Claus Weselsky von der Gewerkschaft Deutscher Lokomotivführer sagte, im Bahnkonzern sei eine "innere Umstrukturierung sinnvoll und richtig". Die drei Bereiche, DB Netz, DB Energie und DB Station & Service, müssten in einer einzigen Organisationseinheit zusammengeführt werden, forderte er. Eine Heraustrennung der Infrastruktur aus dem Konzern lehnte Weselsky ab, da der Verbleib eine Vielzahl von Vorteilen ermögliche. Dazu gehörten die Transparenz der Mittelzuflüsse und Investitionen sowie der Finanzierungskreisläufe im Bereich der gesamten Infrastruktur. Statt einer Aktiengesellschaft, die systemisch auf eine Gewinnerzielung abziele, sei die gemeinnützige GmbH ein Weg, der beschritten werden könne, sagte der Gewerkschaftsvertreter.

Professor Alexander Eisenkopf von der Zeppelin-Universität Friedrichshafen vertrat die Auffassung, die Politik sollte sich auf ihre Kernaufgabe fokussieren, für eine auskömmliche Finanzierung der Infrastruktur zu sorgen, die offensichtlich im Wettbewerb der Verkehrsträger nicht eigenwirtschaftlich zu betreiben sei und daher als Daseinsvorsorgeaufgabe akzeptiert werden müsse. Gleichwohl müsse sich die Bahn im Wettbewerb mit anderen Verkehrsträgern behaupten. Ab 2025 generell keine neuen Fernstraßenbauvorhaben in Angriff nehmen zu wollen, um alle Mittel auf die Schiene zu konzentrieren, gehe an der Realität der Verkehrsmärkte vorbei, urteilte er. Es müsse gelingen, die Schiene mit einem größeren Etat auszustatten, ohne die Straße zu vernachlässigen. Was die Frage der Trennung von Netz und Betrieb angeht, so betonte Eisenkopf, dass es dafür derzeit keinen politischen Willen gebe. Als Langfristziel halte er dies jedoch für richtig.

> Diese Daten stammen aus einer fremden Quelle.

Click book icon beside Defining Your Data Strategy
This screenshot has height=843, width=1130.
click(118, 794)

Eine Rückkehr zur Staatsbahn kommt laut Martin Henke vom Verband Deutscher Verkehrsunternehmen für die Eisenbahnbranche nicht in Frage. Sinnvoll und zu befürworten sei allerdings die Koppelung der Gewährung staatlicher Hilfen an klare Vorgaben und Kontrollmechanismen, die das öffentliche Interesse im Blick hätten. Erwägungen zu Organisationsänderungen bei Eisenbahnunternehmen sollten die Erfahrung berücksichtigen, dass Umorganisationen in Unternehmen notwendigerweise zu Kosten, Friktionen und anfänglich auch Ineffizienzen führen, gab er zu bedenken. Ob die mit der Umorganisation erzielbaren Vorteile diese Nachteile in für die Unternehmen sehr fordernden Zeiten aufwiegen, müsse zuvor gewissenhaft geprüft werden.

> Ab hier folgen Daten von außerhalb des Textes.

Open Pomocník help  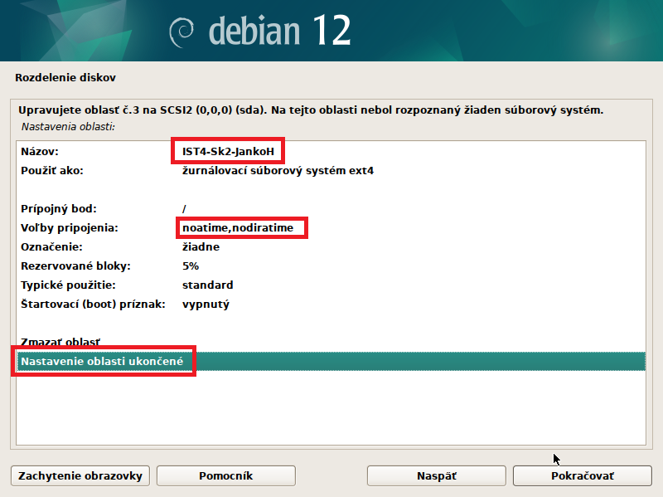point(225,475)
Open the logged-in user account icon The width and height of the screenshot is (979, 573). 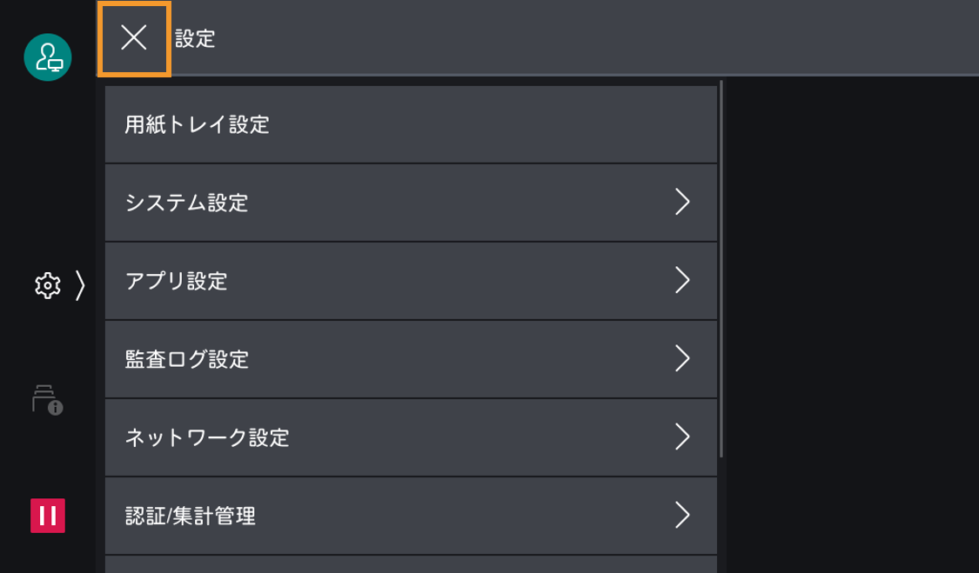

Regula Herrmann vom Bundesamt für Verkehr der Schweizerischen Eidgenossenschaft sagte, in der Schweiz sei es lange Zeit so gewesen, dass dem Personenfernverkehr der Vorrang gegolten und dann erst der Güterverkehr Beachtung gefunden habe. Jetzt gebe es ein zwischen den Verkehrssorten abgestimmten Konzept. Der Anteil aus Steuergeldern zur Finanzierung der Bahn sei pro Person deutlich höher als in Deutschland. Die Bevölkerung nutze die Bahninfrastruktur aber auch intensiv. "Wir sind ein Vielfahrervolk", sagte Herrmann. Wichtig sei es, die Verkehrsträger nicht gegeneinander auszuspielen, betonte sie. In der Schweiz fließen ihrer Aussage nach in den Fonds zur Finanzierung der öffentlichen Verkehrsinfrastruktur mit Mineralölsteuern und Schwerverkehrsabgaben auch "Straßensteuern". Hintergrund dessen sei, dass auch die Straße davon profitiere, wenn sie durch die Schiene entlastet werde.